In the first group of episodes, Crichton had to deal with the loss of Zhaan, just as Browder had to say goodbye to actress Virginia Hey. Browder misses Zhaan, just as the fans do. He recalled, “The sadness is not necessarily a bad thing. It’s a sign that the show works on a lot of levels. There are people I know who have been dead for fifteen, twenty years, who I still miss. There are moments when I think, ‘Oh my gosh, they are going to walk back through the door.’ In the sci-fi universe you sort of expect them to walk back through the door.”

Zhaan’s demise played out in such a way that fans would know that she was really gone. Her death contrasts with many other FARSCAPE deaths. Laughed Browder, “If you are dead in a different time frame, that’s a whole different deal. There were some dead people in ‘Eat Me,’ but there is a closed mystery there for the first half of the show, where the people are being twinned. D’Argo’s dead, but D’Argo’s not dead because there are two D’Argos.
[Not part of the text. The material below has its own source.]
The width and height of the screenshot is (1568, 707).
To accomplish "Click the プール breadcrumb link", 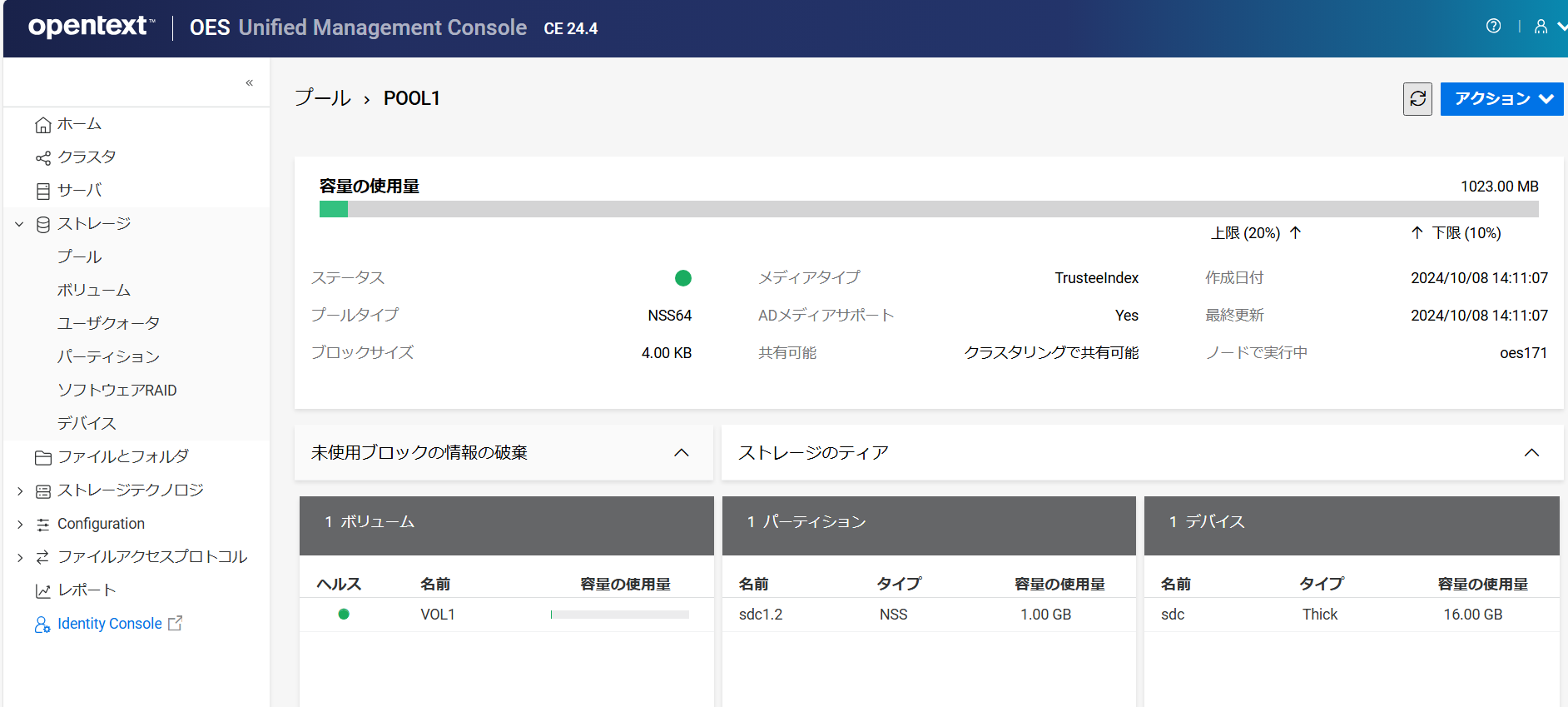I will (323, 98).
You get a little more of that in science fiction.”

At the end of “Eat Me” there were two Crichtons, equal and original at the moment of the twinning. Chuckled the actor, “It’s not easy being two people. John Crichton is quite normal in both his incarnations, well, sort of normal. It depends on how you view it. It’s very interesting. He’s exactly the same, but see how he is in a given situation? What is the situation that makes someone manifest certain things? It’s really interesting. Then try keeping it straight.”

The John on Talyn with Aeryn turned out to have the most adventures and the shortest existence. Finally, John and Aeryn’s love story played out. Most fans were thrilled, as were the actors. Enthused Browder, “How fantastic is that? It’s very scary, two-and-a-half, three years into a process that feels like we get along better, work together better than we did in the early days. It’s very unusual in my experience, for a leading man and leading lady to get on as well as we get on.”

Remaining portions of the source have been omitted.